Numerous studies have shown that precipitation has a significant impact on motor vehicle crashes. Hourly weather radar data with a 4-km resolution and over 600 000 crashes from 2002 to 2012 in Iowa are used to assess the effects of precipitation on motor vehicle crashes. Using a matched pairs analysis, this study finds that the relative accident risk (RAR) across the state during the study period was 1.69 [1.66, 1.71]. However, RAR increased to as high as 3.7 [3.6, 4.0] and as low as 1.1 [1.0, 1.2] for frozen and liquid precipitation types, respectively. RAR also varied significantly by hour of the day, with RAR near 2 in the late afternoon and 1.3 during the early morning hours, suggesting an interaction effect between precipitation and traffic volume and/or density on crash risk. The study also shows that interstates and major highways tend to have higher RAR than smaller roads, and it was able to identify locations that are particularly sensitive to precipitation with regard to crashes. This study can be used to inform future studies on the effects of weather and climate change on crashes.
Approximately 23% of crashes in the United States occur in adverse weather conditions (U.S. DOT 2011). Adverse weather conditions, such as rain, snow, ice, fog, wind, and temperature, are known to increase the frequency of motor vehicle crashes (Qin et al. 2007; Andrey et al. 2003; Abdel-Aty et al. 2011; Basagaña et al. 2015). Precipitation modulates the risk of crashes through reduced visibility and road friction (Andrey and Yagar 1993). A meta-analysis of previous studies suggests that rainfall and snowfall increase crash rates by 71% and 84%, respectively, on average (Qiu and Nixon 2008). Precipitation rate has also been shown to have a positive relationship with crash rates (Hambly et al. 2013).
Although nearly all studies have identified a positive relationship between precipitation and crash risk, the effects vary significantly across studies and study regions. For example, studies in the United States have found an increase in crash risk of approximately 58% and 73% for rainfall and snowfall, respectively, whereas studies in Canada have shown larger average increases in crash rates during rainfall and snowfall events of 73% and 85%, respectively (Qiu and Nixon 2008). Previous studies have shown spatial differences in the effect of precipitation on crashes are due to spatial variations in weather patterns (Edwards 1999), traffic types (Jaroszweski et al. 2010), and roadway terrain (Jung et al. 2010). Other factors that may affect spatial variation in precipitation effects on crash risk are driver training, road design, speed limits, and variations in the data and methods used across studies.

━━━━━━━━━━━━━━━━━━━━

Continue the passage on precipitation and motor vehicle crash risk in Iowa, beginning after its last sentence.

━━━━━━━━━━━━━━━━━━━━

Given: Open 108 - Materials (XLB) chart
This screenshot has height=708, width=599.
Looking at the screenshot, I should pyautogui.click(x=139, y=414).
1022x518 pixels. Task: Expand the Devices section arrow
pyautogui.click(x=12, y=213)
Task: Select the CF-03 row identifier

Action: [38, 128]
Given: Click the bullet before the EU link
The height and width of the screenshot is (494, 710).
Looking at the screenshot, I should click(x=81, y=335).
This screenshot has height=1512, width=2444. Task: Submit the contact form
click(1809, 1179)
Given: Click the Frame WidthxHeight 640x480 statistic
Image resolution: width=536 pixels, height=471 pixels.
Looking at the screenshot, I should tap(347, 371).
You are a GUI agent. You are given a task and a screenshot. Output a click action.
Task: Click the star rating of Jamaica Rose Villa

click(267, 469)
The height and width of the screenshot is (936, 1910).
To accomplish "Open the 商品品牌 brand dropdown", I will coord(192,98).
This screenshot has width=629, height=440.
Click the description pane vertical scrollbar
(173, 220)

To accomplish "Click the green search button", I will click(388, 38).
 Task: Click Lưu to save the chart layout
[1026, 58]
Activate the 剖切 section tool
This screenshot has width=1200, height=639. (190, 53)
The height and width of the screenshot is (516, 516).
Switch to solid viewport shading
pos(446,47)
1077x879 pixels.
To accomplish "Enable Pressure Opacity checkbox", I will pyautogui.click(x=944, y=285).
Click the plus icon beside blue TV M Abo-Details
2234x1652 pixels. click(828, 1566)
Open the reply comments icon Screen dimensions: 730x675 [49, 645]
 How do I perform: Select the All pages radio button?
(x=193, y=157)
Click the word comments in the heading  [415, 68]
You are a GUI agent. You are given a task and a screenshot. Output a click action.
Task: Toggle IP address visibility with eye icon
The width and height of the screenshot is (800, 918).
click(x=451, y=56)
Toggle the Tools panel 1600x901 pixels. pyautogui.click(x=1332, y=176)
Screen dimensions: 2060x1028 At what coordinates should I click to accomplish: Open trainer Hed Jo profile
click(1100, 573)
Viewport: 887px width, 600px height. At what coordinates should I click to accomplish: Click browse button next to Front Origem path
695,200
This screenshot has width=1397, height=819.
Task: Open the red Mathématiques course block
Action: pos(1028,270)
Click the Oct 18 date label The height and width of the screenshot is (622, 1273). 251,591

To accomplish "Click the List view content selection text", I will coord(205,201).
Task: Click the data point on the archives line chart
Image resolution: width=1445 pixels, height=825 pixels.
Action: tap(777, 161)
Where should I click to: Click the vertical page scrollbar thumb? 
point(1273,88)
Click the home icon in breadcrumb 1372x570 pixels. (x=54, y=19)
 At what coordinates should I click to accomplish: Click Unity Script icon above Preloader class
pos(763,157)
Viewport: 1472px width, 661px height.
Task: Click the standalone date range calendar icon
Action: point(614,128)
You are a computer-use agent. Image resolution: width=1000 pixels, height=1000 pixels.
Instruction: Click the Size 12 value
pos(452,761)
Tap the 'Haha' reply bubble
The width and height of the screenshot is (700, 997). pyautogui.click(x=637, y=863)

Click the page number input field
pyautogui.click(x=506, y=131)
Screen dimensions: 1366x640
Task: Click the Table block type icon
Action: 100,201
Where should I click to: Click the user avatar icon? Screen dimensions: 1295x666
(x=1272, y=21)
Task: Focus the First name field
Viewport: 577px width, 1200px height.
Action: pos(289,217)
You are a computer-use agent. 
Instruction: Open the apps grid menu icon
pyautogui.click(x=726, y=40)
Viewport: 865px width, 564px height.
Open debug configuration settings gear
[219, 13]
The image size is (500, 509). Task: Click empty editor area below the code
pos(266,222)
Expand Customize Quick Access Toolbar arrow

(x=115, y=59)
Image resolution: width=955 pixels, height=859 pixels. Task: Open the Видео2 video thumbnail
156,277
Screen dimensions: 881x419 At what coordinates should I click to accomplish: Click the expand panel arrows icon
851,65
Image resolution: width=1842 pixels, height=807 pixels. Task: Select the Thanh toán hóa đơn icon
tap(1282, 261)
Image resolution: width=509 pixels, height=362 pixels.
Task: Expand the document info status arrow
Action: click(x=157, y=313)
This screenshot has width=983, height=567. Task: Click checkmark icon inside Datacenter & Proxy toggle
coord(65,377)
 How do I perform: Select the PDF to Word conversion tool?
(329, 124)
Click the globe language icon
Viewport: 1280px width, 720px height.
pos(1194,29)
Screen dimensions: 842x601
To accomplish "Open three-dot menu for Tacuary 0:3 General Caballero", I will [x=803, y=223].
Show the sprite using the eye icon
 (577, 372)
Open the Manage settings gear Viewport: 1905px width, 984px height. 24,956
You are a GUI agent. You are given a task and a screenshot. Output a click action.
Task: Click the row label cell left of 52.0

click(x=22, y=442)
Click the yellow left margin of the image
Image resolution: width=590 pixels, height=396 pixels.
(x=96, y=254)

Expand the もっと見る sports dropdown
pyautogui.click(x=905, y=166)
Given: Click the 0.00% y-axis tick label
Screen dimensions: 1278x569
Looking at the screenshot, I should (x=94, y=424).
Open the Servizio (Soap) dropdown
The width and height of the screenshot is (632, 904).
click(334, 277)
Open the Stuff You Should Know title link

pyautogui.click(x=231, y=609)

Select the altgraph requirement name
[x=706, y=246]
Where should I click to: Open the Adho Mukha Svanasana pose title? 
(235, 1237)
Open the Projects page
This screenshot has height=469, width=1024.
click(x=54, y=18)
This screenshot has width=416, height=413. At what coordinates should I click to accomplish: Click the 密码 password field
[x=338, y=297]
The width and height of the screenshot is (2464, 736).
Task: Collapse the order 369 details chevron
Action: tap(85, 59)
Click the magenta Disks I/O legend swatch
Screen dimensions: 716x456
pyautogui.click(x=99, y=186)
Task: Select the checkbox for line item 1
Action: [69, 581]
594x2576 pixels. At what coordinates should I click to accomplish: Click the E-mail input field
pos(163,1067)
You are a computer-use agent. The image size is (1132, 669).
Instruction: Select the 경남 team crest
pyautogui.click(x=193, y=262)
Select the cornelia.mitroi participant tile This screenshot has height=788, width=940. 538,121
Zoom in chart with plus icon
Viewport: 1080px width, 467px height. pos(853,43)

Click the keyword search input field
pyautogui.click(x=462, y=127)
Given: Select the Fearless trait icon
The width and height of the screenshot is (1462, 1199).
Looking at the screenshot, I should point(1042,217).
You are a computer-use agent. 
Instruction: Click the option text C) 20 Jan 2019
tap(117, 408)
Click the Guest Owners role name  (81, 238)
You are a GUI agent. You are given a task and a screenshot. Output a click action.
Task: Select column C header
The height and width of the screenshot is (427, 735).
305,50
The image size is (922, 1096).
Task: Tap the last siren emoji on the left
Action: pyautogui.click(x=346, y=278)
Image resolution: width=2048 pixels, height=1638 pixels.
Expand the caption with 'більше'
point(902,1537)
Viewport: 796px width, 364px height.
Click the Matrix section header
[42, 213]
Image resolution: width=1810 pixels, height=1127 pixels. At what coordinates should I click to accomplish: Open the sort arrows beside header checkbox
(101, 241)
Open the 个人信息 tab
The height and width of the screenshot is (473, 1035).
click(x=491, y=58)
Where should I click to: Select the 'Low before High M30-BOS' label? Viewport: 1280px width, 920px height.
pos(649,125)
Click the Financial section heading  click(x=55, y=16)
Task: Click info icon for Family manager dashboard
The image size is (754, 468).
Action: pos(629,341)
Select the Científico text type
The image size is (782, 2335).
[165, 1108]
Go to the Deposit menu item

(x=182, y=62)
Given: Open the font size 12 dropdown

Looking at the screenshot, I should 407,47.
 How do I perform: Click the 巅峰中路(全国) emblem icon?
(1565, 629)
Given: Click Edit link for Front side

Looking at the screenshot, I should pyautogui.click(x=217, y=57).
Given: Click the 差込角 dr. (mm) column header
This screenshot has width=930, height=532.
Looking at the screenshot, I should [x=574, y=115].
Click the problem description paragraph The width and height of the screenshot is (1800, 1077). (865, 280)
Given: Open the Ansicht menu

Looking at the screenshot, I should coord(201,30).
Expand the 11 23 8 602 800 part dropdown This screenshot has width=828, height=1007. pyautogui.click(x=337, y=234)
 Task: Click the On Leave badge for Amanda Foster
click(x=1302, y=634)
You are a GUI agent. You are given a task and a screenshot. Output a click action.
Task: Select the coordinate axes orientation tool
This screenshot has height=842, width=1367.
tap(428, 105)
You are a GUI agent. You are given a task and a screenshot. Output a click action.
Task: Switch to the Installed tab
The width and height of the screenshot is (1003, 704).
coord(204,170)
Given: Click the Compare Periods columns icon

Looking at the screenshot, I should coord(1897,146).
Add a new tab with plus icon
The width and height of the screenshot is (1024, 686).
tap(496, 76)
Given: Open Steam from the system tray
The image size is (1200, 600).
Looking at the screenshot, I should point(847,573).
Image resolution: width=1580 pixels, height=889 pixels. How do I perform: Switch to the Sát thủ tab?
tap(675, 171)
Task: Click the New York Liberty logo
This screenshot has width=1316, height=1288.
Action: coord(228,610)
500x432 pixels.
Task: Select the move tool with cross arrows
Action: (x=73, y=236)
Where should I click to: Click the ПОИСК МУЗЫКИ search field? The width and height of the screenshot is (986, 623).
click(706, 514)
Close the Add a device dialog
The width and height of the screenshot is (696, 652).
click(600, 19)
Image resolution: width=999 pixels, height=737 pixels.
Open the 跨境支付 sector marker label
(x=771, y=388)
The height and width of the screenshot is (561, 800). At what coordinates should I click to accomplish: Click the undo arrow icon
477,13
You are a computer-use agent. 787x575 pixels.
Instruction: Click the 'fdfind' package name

━━━━━━━━━━━━━━━━━━━━

_RESULT BELOW_
A significant issue with past studies is the lack of consistent and representative weather data for different areas. This is because previous studies typically investigated precipitation effects on crashes employing weather station data. In general, weather stations are sparsely distributed and thus do not necessarily provide accurate information about the weather conditions at the specific location of each crash. Further, weather stations are typically clustered in populated areas, which can result in biases when analyzing the effects of precipitation across rural and urban regions. Recently, weather radar was employed to provide a more representative measure of precipitation during vehicle crashes (Jaroszweski and McNamara 2014). Employing weather radar allows for a more systematic and unbiased estimate of precipitation and its effects on motor vehicle crash risk.
In this study we determine the effect of precipitation on crash risk across Iowa using highly resolved precipitation data from weather radar. Iowa is an ideal region to study the effects of precipitation due to an extreme range of conditions that characterize the region, including severe spring and summer downpours and significant snow and ice events during the winter. We assess how precipitation affects crashes across time, space, and environmental conditions.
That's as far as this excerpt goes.